■ **Required work**: The response must contain every line below in which "ellipsis" appears.

■ **Stored items**:
=== Section Start ===

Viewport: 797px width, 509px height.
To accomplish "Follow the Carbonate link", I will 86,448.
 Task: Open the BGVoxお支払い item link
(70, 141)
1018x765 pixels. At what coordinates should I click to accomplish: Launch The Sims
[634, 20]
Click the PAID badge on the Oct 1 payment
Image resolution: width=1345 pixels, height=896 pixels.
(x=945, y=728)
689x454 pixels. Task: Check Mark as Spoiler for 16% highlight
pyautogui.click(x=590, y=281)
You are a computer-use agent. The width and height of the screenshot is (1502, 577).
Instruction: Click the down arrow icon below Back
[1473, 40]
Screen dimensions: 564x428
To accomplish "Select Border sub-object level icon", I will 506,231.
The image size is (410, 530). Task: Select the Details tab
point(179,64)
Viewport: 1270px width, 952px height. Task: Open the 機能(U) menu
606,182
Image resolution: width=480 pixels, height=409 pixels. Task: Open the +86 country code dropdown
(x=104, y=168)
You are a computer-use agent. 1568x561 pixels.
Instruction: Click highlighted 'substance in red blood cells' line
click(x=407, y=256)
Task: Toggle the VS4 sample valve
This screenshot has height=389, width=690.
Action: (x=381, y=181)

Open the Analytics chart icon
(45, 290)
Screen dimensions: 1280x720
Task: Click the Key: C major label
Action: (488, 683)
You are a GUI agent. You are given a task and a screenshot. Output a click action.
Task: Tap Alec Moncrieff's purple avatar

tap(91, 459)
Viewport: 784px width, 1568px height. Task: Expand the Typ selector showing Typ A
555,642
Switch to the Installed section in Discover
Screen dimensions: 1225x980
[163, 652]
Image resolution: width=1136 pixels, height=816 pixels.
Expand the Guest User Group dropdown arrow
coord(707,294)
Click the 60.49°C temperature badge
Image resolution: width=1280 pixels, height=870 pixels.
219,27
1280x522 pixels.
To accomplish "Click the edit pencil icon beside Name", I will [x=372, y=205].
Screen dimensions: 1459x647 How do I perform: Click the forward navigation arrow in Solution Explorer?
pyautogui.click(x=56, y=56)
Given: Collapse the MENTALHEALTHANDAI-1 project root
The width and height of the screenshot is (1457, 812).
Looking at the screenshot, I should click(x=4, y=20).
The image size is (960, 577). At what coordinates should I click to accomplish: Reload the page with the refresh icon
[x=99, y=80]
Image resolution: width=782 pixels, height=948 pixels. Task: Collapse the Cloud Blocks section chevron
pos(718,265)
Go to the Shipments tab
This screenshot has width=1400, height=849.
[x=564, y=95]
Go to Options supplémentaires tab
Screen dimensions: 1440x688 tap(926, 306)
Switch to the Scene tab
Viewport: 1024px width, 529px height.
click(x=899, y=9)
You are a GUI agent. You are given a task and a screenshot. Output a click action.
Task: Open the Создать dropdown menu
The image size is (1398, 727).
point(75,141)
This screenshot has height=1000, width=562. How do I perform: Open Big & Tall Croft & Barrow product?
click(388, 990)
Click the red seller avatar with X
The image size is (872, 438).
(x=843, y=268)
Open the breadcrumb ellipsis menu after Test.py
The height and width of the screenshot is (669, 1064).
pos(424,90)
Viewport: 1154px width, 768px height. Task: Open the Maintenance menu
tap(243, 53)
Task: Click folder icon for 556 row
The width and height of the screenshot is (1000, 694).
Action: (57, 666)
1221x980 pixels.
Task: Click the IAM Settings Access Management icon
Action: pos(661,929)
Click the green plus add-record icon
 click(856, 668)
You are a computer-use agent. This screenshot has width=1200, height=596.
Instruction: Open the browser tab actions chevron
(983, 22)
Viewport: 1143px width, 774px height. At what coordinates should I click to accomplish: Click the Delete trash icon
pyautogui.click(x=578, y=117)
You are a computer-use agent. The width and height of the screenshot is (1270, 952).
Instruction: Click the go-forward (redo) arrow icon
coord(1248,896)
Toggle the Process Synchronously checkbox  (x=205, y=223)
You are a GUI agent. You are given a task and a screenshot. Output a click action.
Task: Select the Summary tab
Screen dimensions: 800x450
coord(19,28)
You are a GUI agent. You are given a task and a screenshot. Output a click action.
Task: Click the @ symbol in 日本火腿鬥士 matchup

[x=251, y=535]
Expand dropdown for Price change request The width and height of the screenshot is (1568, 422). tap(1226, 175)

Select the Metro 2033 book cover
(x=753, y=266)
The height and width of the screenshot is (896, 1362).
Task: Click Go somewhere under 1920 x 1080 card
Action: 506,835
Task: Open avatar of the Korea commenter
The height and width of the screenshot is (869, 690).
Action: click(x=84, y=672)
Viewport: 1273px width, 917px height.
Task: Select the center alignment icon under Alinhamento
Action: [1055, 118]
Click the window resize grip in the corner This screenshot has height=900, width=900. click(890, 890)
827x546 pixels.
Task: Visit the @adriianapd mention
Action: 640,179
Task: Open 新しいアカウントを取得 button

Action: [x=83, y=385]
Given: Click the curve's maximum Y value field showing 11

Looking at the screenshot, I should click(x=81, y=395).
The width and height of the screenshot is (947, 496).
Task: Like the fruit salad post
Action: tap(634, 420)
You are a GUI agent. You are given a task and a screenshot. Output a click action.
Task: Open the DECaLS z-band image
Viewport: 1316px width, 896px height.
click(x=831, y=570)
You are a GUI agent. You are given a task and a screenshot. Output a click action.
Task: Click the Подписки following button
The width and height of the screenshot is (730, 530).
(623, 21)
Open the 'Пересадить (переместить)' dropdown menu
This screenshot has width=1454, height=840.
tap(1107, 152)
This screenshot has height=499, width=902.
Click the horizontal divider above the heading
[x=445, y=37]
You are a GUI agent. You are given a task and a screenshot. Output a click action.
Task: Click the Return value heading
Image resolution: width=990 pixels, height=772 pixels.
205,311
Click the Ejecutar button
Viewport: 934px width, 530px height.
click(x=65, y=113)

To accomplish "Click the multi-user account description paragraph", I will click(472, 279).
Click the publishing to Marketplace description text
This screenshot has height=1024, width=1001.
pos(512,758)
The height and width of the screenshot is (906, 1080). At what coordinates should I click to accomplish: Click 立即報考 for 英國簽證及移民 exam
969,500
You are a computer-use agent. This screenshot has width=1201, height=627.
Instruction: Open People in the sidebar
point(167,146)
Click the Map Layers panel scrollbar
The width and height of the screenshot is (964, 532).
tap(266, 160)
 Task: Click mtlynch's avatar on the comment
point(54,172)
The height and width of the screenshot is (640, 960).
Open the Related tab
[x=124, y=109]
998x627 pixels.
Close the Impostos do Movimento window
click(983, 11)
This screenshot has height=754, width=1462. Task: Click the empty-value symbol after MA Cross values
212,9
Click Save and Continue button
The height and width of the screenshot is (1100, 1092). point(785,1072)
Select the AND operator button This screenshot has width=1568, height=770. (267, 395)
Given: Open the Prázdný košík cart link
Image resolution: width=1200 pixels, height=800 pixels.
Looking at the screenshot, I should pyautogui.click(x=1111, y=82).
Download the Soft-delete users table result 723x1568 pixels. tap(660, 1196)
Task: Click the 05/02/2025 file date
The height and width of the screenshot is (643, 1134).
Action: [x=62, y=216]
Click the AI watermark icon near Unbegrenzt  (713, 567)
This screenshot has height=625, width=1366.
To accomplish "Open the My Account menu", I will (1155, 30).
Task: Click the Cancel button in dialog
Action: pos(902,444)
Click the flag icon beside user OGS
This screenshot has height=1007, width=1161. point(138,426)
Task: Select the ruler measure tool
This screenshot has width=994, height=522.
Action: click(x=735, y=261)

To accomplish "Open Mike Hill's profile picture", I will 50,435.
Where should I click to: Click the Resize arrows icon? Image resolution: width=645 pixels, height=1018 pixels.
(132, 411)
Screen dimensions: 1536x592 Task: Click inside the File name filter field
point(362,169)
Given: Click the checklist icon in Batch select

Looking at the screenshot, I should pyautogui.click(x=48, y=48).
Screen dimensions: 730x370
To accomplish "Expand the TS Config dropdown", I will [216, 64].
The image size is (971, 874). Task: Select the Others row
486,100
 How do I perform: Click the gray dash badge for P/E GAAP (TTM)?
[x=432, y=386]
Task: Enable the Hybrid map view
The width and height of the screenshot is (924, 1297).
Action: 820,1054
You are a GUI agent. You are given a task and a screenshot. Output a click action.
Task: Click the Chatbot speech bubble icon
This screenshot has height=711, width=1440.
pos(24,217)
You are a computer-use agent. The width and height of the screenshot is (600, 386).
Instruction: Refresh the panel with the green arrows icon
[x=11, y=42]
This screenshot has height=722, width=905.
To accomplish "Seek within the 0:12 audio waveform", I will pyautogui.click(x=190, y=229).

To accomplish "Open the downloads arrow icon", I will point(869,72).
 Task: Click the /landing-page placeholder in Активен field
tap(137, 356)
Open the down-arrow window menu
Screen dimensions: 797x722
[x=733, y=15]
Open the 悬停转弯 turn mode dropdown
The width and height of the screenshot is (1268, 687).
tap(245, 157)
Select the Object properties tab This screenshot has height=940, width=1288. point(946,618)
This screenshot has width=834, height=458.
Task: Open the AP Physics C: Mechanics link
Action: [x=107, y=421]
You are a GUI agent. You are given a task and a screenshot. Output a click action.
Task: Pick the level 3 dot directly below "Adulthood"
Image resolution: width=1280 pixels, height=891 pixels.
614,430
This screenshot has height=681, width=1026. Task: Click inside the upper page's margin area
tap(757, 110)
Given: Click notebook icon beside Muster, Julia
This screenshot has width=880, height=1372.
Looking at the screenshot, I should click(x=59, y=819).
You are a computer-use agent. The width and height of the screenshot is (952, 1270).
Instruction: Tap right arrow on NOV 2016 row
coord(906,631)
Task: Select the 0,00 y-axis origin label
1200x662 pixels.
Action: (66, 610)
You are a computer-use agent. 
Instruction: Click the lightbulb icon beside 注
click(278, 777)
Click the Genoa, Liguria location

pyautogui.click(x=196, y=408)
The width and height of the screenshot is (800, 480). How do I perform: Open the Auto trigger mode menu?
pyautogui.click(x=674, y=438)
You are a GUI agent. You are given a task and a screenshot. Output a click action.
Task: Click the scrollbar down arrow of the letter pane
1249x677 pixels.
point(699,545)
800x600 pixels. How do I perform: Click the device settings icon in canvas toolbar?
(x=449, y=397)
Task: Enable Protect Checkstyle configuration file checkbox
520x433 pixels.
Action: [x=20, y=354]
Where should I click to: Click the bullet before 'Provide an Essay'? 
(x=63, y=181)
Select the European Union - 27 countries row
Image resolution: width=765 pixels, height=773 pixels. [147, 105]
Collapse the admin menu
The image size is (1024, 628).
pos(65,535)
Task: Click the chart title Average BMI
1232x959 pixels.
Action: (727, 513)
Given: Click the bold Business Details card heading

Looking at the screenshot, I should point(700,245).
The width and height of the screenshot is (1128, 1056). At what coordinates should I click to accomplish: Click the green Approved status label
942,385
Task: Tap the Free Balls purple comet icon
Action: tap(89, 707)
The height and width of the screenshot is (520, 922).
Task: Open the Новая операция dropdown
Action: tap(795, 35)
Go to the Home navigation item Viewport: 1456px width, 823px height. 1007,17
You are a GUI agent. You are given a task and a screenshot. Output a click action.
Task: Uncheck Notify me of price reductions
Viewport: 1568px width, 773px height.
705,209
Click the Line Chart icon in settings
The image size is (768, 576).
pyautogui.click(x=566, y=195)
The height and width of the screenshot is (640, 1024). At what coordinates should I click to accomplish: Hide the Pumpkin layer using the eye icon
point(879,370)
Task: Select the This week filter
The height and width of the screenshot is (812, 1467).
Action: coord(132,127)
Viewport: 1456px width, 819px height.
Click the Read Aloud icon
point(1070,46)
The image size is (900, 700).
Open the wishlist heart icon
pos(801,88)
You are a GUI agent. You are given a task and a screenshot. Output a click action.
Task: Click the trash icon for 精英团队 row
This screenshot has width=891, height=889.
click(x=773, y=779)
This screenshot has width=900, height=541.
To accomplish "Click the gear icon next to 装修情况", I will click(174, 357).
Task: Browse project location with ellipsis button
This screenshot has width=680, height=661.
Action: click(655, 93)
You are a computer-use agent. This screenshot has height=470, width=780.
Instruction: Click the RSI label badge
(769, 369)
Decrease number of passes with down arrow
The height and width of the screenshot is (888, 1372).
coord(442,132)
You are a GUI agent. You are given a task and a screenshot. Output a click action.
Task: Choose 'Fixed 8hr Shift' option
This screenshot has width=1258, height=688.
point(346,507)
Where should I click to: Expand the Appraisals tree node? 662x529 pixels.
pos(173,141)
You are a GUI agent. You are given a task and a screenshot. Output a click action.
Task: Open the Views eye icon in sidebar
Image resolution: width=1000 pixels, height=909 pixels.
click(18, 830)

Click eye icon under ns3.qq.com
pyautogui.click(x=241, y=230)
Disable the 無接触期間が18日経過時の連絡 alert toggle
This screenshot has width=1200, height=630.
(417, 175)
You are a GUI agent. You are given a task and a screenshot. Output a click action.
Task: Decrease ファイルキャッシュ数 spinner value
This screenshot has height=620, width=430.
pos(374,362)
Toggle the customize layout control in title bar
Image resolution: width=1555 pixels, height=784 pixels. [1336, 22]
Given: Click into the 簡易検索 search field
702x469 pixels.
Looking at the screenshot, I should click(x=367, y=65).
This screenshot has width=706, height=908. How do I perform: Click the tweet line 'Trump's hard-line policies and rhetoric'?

=== Section End ===

■ **Task solution**:
Open the breadcrumb ellipsis menu after Test.py
Task: Browse project location with ellipsis button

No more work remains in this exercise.